Yazıcı, who had served as Erdoğan’s chief aide for a year at the time of the coup, alleged that Hulusi Akar, the-then chief of general staff who later became defense minister and then an AKP lawmaker in 2023, used to refer to Erdoğan behind his back as “the hypocrite.”

Yazıcı did not give further details about this allegation and said people working for Turkey’s spy chief, İbrahim Kalın, were threatening him to remain silent.

What he says would resonate with people familiar with the coup story because some observers, citing first-hand accounts of the coup defendants, say Akar gave all the signals to the generals working under him that he wanted to overthrow Erdoğan.

According to investigative journalists such as Ahmet Dönmez, citing insiders, the July 2016 coup attempt was a false-flag operation ordered by Akar, who masterfully refused to sign official orders while making junior officers do his bidding as the coup leader and washed his hands of the coup when it was foiled after the rogue soldiers were exposed and the rest of the army turned against them.

Former brigadier general Gökhan Şahin Sönmezateş, another key figure in the trial and the only self-proclaimed participant in the coup, previously said during a hearing said it was not the Gülen movement that organized the abortive putsch but rather a “state conspiracy.”

Sönmezateş claimed in July that before the coup trials began, everyone was ordered not to talk about Akar, implying that he played a key role in the organization of the coup bid.

In a heated exchange with the presiding judge on Monday, Sönmezateş asked whether the judges really wanted to know the true orchestrators of the coup, without giving further details.

Sönmezateş led a team that targeted Erdoğan’s hotel on the night of the coup and was sentenced to multiple life sentences.

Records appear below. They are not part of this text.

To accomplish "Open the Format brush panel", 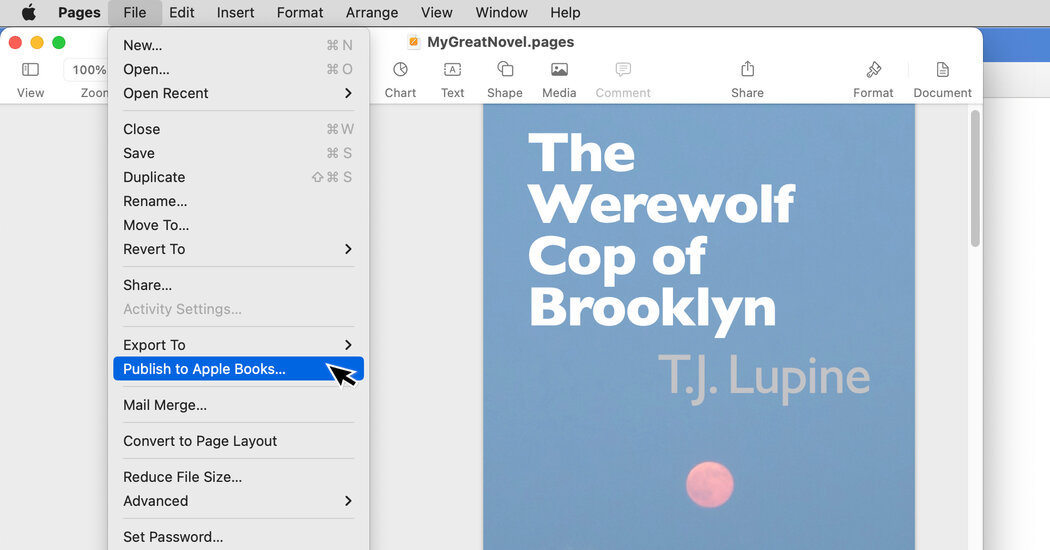I will tap(873, 70).
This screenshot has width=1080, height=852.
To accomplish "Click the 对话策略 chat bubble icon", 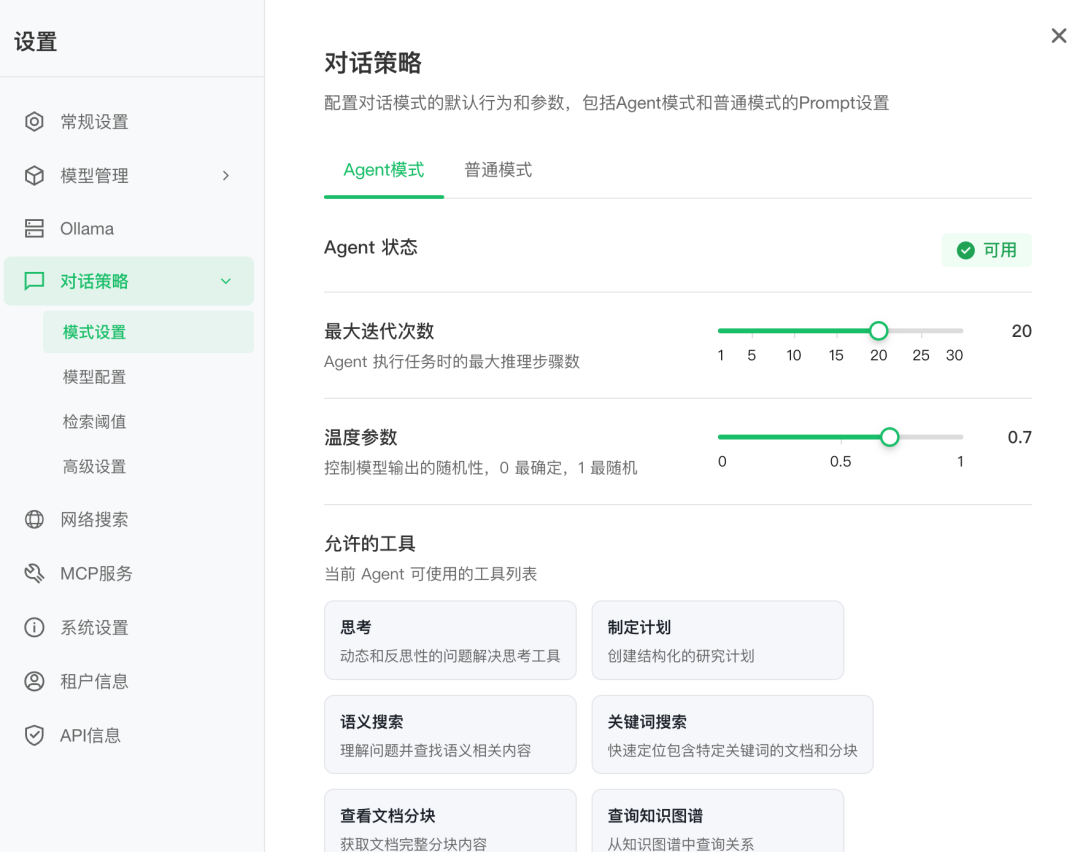I will [x=34, y=281].
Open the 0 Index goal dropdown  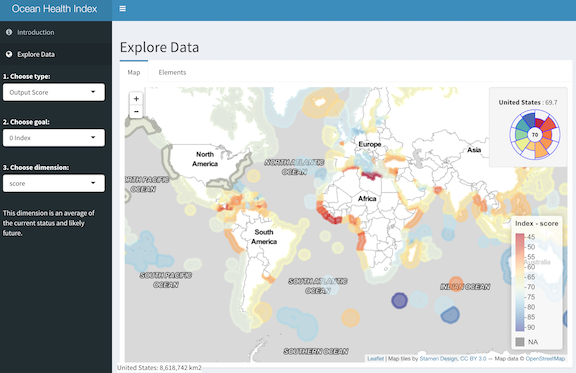[x=54, y=138]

The former aide Yazıcı claimed Erdoğan’s life would have been in danger if he had not been protected by Yazıcı himself.

In his courtroom testimony, Yazıcı recalled his time with Erdoğan and criticized former military officers who are now allied with the government. He emphasized his personal sacrifices and loyalty to Erdoğan and contrasted them with accusations of conspiracy and betrayal by others.

The defendants and their lawyers pressed for the testimony of key figures such as Akar, alleging their involvement or knowledge of the plot, calling into question the government’s narrative that holds the Gülen movement solely responsible.

A document from the EU intelligence service Intcen revealed by The Times in 2017 concludes that the Gülen movement was not responsible for the coup attempt and that the perpetrators included a broad spectrum of Erdoğan opponents.